Marcelino Menéndez y Pelayo
Cultura Española, Madrid, 1941
Basta este cuadro, cuyas tintas (conforme al genio blando y misericordioso de Pulgar) son más bien atenuadas que excesivas, para comprender el caos de que sacó a Castilla la fuerte mano de la Reina Católica, asistida por el genio político y la bizarría militar de su consorte. El mal exigía remedios heroicos, y por eso fue aplicado sin misericordia el cauterio.
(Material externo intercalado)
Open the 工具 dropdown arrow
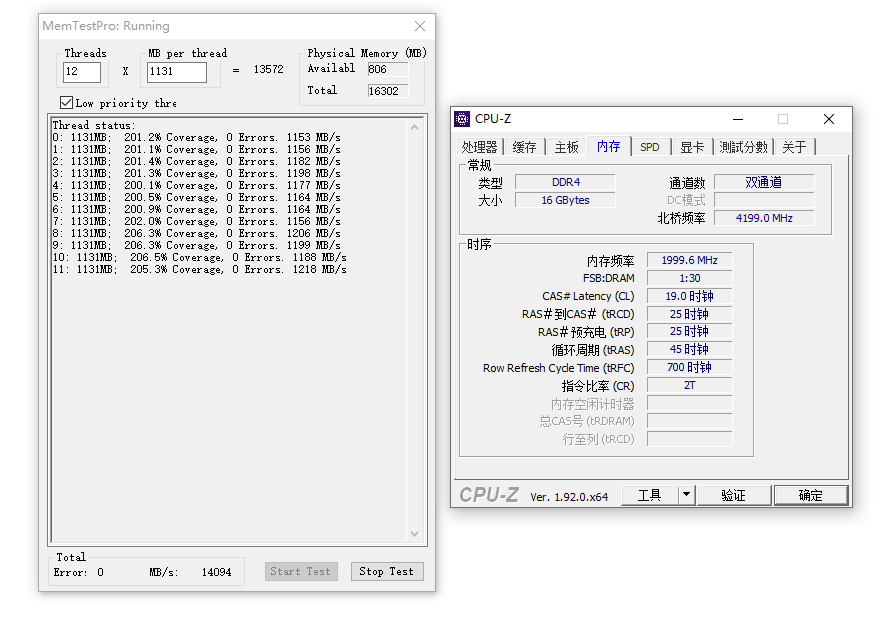Screen dimensions: 875x618 686,495
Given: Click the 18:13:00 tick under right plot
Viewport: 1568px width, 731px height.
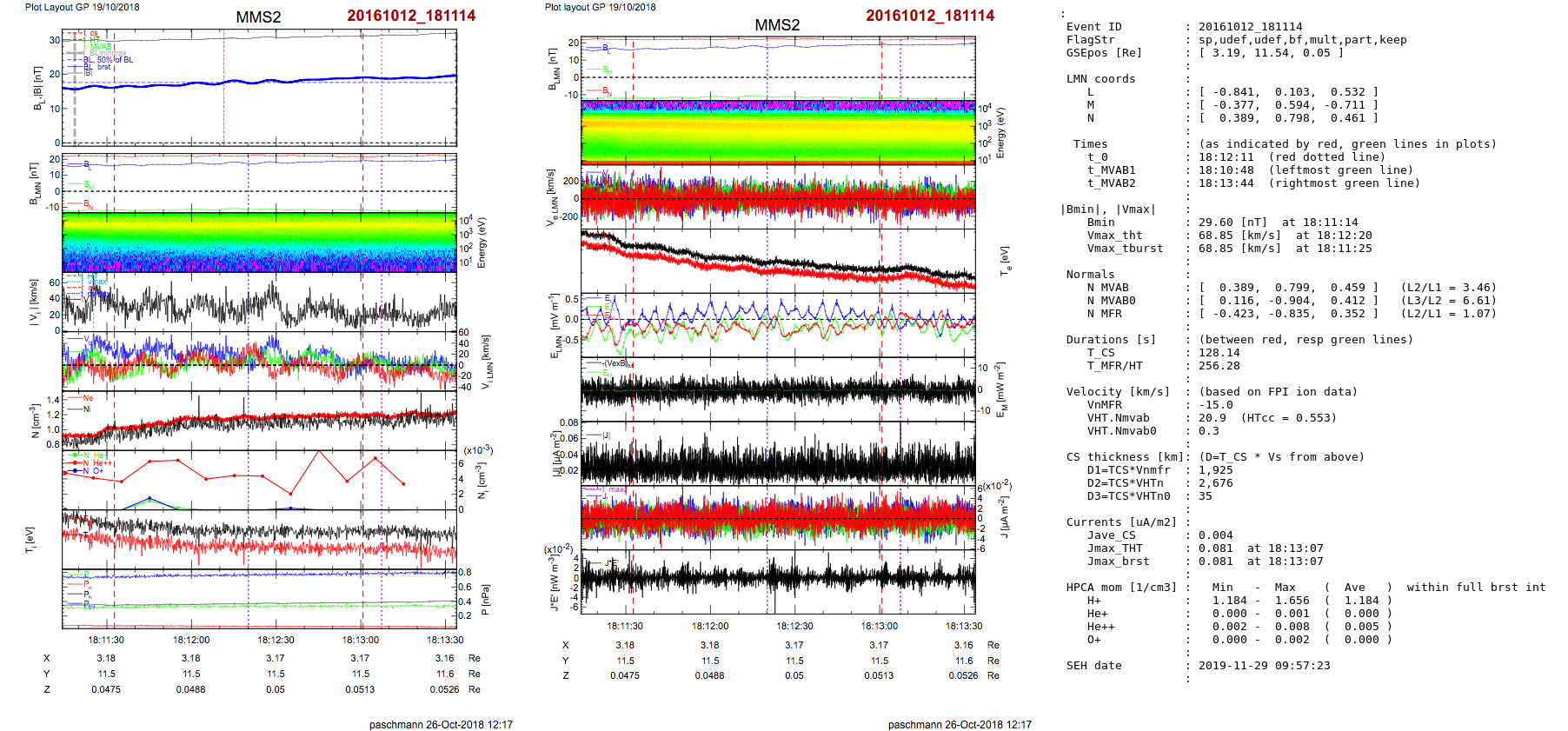Looking at the screenshot, I should (880, 626).
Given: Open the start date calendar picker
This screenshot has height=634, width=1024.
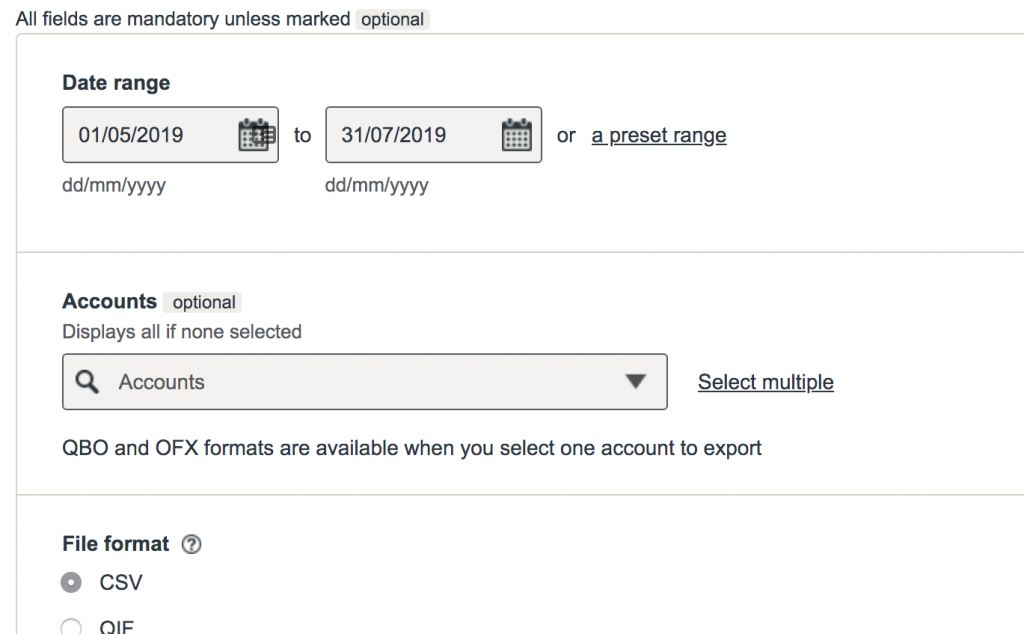Looking at the screenshot, I should (256, 135).
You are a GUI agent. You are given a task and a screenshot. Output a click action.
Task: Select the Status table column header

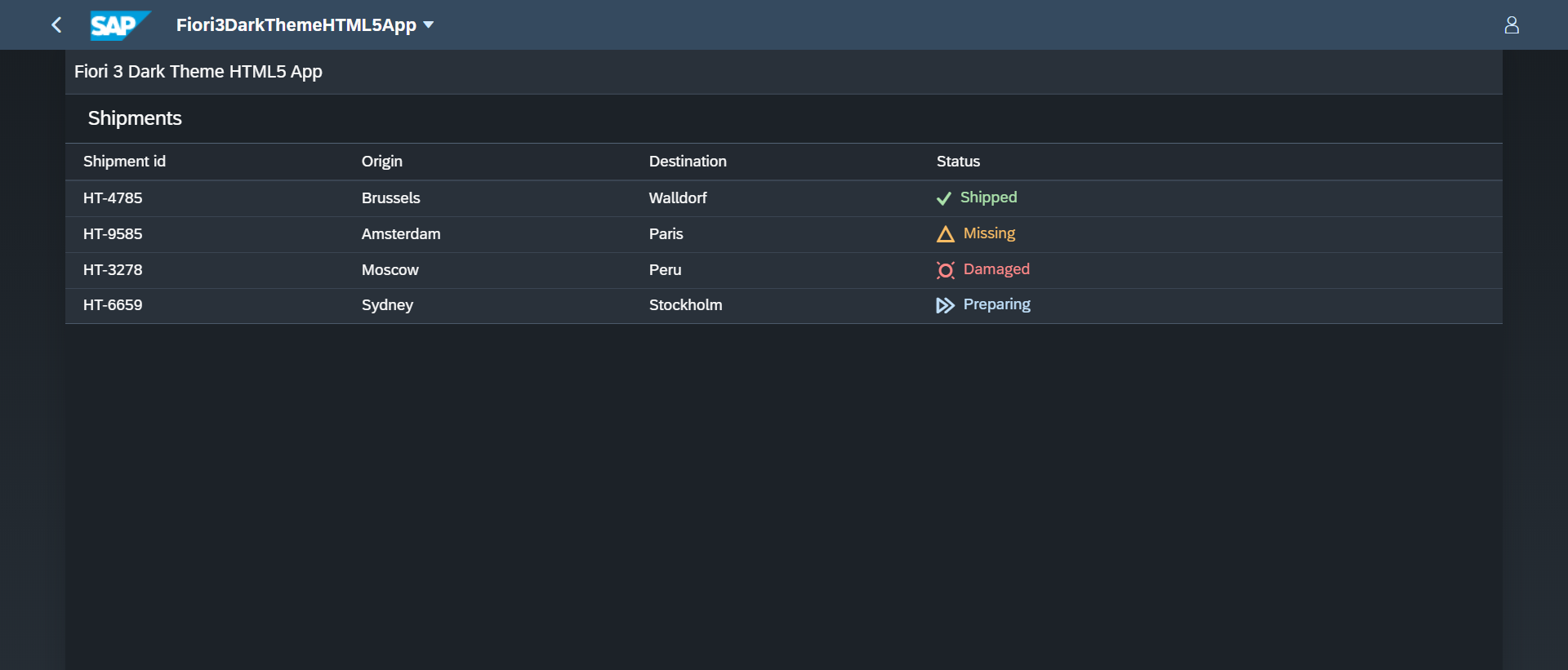tap(957, 162)
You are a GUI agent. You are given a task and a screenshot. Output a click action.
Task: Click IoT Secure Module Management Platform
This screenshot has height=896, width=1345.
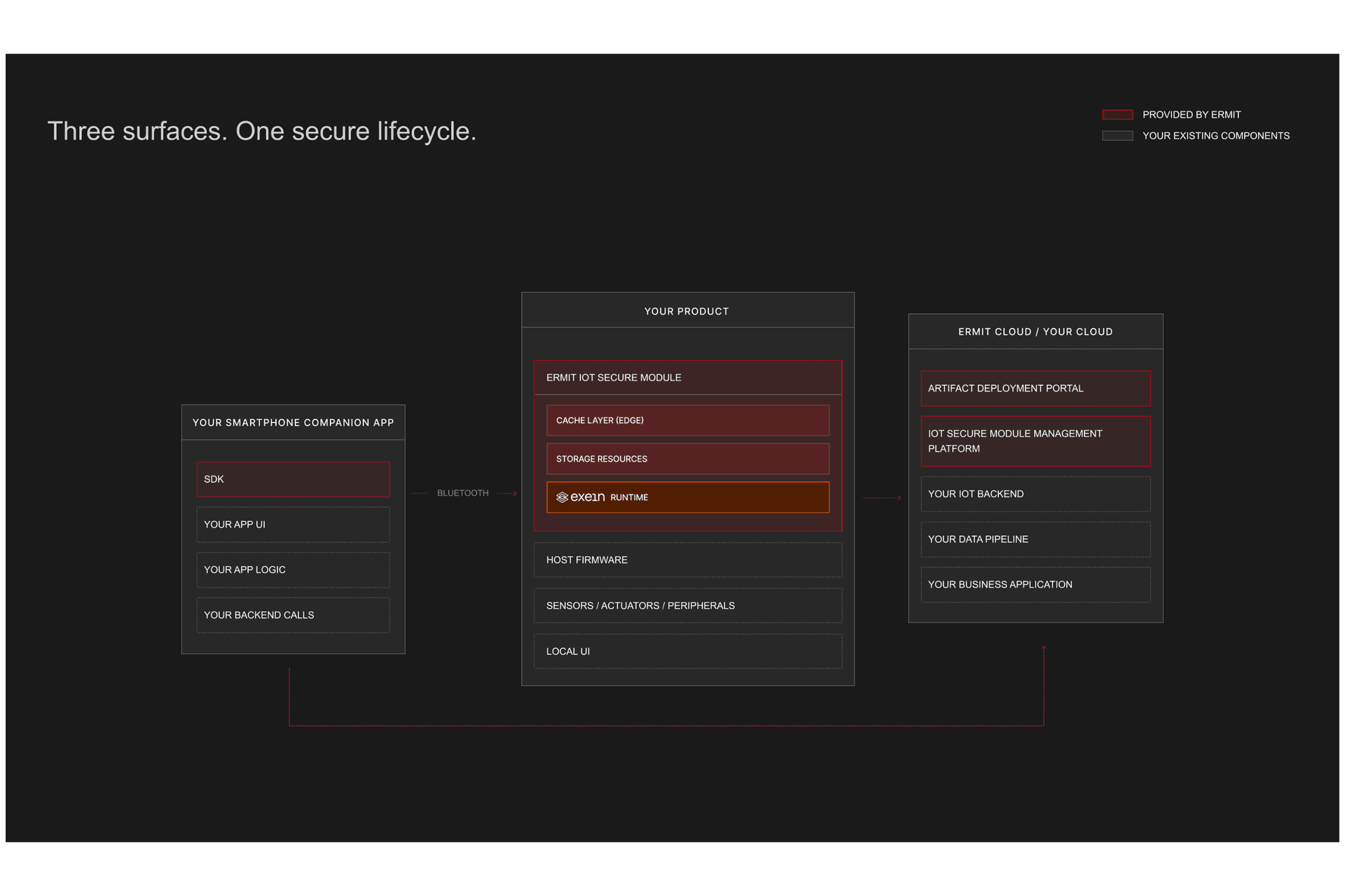pos(1035,441)
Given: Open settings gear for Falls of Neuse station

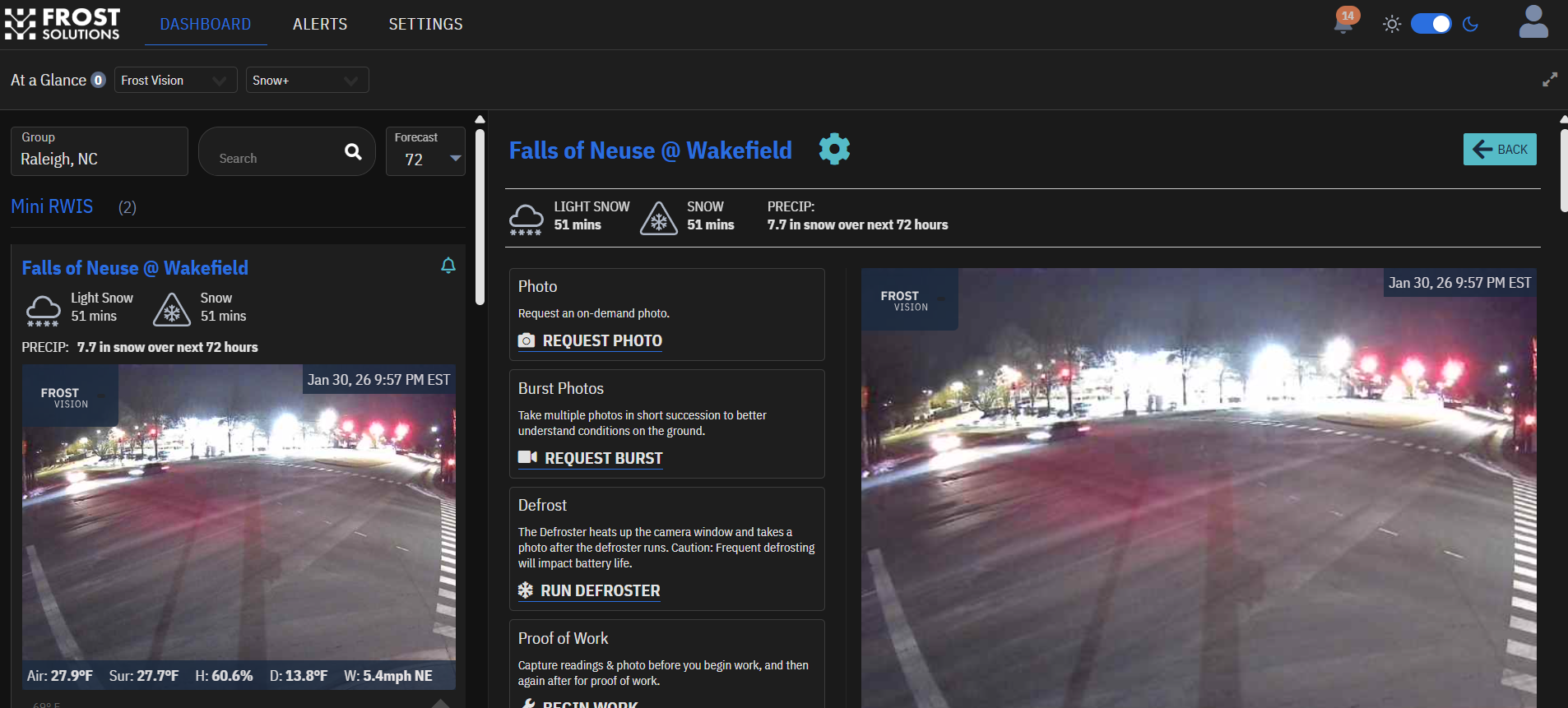Looking at the screenshot, I should (834, 150).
Ninguno de los más ardientes panegiristas de la Reina Católica (¿y quién puede dejar de serlo?) ha contado entre sus excelsas cualidades la tolerancia y la mansedumbre excesivas, que, cuando hacen torcer la vara de la justicia, no han de llamarse virtudes, sino vicios. Todos, por el contrario, convienen en que fue más inclinada a seguir la vía del rigor que la de la piedad, «y esto facia (añade su cronista Pulgar) por remediar a la gran corrupción de crímenes que falló en su reino cuando subcedió en él». Más de 1.500 robadores y homicidas desaparecieron de Galicia en espacio de tres meses, ante el terror infundido por los dos jueces pesquisidores que la Reina envió en 1481; cuarenta y seis fortalezas fueron derribadas entonces, y veinte más tarde: ajusticiados como principales malhechores Pedro de Miranda y el mariscal Pero Pardo. Cuando en 1477 la Reina puso su tribunal en el Alcázar de Sevilla, «fueron sus justicias (según el dicho de Andrés Bernáldez) tan concertadas, tan temidas, tan executivas, tan espantosas a los malos», que más de cuatro mil personas huyeron de la ciudad: unos a Portugal, otros a tierra de moros. Aquietados los bandos de Ponces y Guzmanes; convertido en héroe épico y, en Aquiles de la cruzada granadina el más terrible de los banderizos andaluces; allanada en Mérida, en Medellín y en Montánchez la desesperada resistencia del feudalismo extremeño, sostenido en los hombros hercúleos del clavero de Alcántara Don Alonso de Monroy; organizada en las hermandades la resistencia popular contra tiranos y salteadores, pudo ponerse mano en la restauración interior del reino, empresa harto más difícil que lo había sido la de vengar la afrenta de Aljubarrota en los llanos de Toro y depositar los trofeos de aquella retribución sobre la tumba del malogrado Don Juan l.
No bastaba decapitar materialmente la anarquía mediante aquellas terríficas y espantables anatomías de que habla el Dr. Villalobos, sino que era preciso cortarla las raíces para impedirla retoñar en adelante. Y entonces se levantó con formidable imperio la potestad regia, nunca más acatada y más amada de nuestro pueblo, porque nunca, desde los tiempos de Alfonso XI, habían tenido nuestros reyes tan plena conciencia de su deber, y nunca había hecho tanta falta lo que enérgicamente llamaban nuestros mayores el oficio de rey. Y con este oficio cumplieron los Reyes Católicos, no ciertamente a sabor de los que hoy reniegan de la tradición o quisieran amoldarla a sus peculiares antojos, pero sí en consonancia con las leyes de nuestra civilización y con el impulso general de las monarquías del Renacimiento. Puede decirse que en aquel momento solemne quedó fijada nuestra constitución histórica.